The Sharpe novels by Bernard Cornwell

Sharpe’s rifles:

This is the sixth book in the chronological coverage of the fictional life of the British soldier, Richard Sharpe. It is the first concerning the Peninsular war (the earlier books dealing with his exploits in India); so it is a good place to start.

Sharpe is a ‘green jacket’ rifleman participating in the retreat to Corunna during the winter of 1809, before the victorious French army invading Spain. He and his small company of men get involved in a series of fights and adventures, culminating in the assault on the city of Santiago de Compostela.

It is a fairly straightforward adventure story, with exciting fighting, some love interest and several twists and turns in the story. There is good quality historical detail, the fruits of evident diligent historical research on the part of the author. I did not find the characters particularly deep.

Sharpe’s Eagle:

This book follows the chronological events in ‘Sharpe’s rifles’, culminating in the historical battle of Talavera. It was, according to the author, the first he wrote about this character, and was his first attempt to make money from writing. I did not detect any amateurism or gaucheness in the writing.
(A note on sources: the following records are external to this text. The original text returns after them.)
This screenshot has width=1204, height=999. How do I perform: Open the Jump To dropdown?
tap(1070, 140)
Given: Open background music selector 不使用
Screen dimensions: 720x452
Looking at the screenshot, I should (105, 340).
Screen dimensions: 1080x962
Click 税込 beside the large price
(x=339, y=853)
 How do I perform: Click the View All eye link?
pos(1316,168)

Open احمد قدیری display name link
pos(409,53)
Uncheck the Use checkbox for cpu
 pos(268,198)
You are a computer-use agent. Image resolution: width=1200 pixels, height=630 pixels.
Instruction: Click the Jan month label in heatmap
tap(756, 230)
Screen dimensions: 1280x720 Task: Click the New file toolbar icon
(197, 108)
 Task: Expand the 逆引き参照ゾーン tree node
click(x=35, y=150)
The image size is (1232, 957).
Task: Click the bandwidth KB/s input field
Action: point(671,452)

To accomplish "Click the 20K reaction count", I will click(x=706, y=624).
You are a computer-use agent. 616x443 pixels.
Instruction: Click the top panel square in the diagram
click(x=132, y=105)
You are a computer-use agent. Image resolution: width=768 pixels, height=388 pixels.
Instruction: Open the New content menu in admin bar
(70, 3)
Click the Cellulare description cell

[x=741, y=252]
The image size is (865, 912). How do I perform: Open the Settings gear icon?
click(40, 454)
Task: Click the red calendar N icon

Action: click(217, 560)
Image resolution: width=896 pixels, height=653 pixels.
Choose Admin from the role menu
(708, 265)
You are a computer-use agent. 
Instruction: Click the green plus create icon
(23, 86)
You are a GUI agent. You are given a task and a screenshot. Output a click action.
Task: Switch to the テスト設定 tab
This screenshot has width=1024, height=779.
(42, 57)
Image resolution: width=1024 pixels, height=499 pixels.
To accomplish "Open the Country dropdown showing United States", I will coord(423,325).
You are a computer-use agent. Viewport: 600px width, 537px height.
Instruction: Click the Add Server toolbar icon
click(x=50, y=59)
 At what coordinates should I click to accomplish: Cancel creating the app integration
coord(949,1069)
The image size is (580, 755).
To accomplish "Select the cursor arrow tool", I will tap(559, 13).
The comparison that must be made is with Patrick O’Brian’s epic series of books about Captain Aubrey and Stephen Maturin. Cornwell’s books have more action, while O’Brian loves to dawdle over his story and delay the action in favour of character, conversation and many diversions. Cornwell’s books are good, but more ‘boy’s own’. Based on a small sample of two, I would currently come down on the side of O’Brian as my favourite.